Why doesn’t Outcome duplicate std::expected<T, E>’s design?

There are a number of reasons:

  1. Outcome is not aimed at the same audience as Expected. We target developers and users who would be happy to use Boost. Expected targets the standard library user.

  2. Outcome believes that the monadic use case isn’t as important as Expected does. Specifically, we think that 99% of use of Expected in the real world will be to return failure from functions, and not as some sort of enhanced or “rich” Optional. Outcome therefore models a subset of Variant, whereas Expected models an extended Optional.

  3. Outcome believes that if you are thinking about using something like Outcome, then for you writing failure code will be in the same proportion as writing success code, and thus in Outcome writing for failure is exactly the same as writing for success. Expected assumes that success will be more common than failure, and makes you type more when writing for failure.

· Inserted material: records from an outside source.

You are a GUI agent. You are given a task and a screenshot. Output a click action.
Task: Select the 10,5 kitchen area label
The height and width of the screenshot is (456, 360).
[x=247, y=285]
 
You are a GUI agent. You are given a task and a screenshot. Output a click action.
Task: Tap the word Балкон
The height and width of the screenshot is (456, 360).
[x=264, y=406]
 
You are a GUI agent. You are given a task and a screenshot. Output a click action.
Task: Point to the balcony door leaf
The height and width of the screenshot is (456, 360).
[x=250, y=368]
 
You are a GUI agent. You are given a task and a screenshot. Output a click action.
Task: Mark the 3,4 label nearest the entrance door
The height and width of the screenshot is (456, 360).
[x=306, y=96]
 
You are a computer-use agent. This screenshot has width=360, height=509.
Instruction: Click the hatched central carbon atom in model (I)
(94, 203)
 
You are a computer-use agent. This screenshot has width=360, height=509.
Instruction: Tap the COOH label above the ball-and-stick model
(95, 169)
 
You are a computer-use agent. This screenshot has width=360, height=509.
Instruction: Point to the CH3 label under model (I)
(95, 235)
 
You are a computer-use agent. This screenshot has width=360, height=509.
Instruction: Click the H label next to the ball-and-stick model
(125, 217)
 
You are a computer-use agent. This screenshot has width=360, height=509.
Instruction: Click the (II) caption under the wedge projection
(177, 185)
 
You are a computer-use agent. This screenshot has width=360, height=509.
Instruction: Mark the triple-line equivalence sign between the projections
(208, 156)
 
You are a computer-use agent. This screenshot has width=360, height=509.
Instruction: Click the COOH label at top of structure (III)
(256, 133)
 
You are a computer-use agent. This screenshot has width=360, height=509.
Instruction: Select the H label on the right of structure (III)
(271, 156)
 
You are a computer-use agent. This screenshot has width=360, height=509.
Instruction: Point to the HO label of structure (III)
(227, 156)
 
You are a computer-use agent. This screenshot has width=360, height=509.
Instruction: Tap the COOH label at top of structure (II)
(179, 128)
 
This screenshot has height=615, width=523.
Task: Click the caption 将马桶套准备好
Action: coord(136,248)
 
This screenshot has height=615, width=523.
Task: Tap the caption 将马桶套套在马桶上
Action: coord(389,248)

  4. Outcome goes to considerable effort to help the end user type fewer characters during use. This results in tighter, less verbose, more succinct code. The cost of this is a steeper learning curve and more complex mental model than when programming with Expected.

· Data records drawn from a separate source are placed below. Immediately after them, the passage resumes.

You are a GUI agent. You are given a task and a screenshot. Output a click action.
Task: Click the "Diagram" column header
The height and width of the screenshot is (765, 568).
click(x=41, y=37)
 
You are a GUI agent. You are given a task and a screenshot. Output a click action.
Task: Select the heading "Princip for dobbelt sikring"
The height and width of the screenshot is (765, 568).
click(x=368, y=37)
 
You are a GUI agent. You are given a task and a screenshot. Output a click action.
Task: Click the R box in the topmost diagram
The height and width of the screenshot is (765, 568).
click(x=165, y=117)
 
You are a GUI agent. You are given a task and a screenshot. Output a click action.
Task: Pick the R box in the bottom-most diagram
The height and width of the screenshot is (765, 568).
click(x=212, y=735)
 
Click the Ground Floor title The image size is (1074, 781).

  5. Outcome has facilities to make easier interoperation between multiple third party libraries each using incommensurate Outcome configurations. Expected does not do any of this, but subsequent WG21 papers do propose various interoperation mechanisms, one of which Outcome implements so code using Expected will seamlessly interoperate with code using Outcome.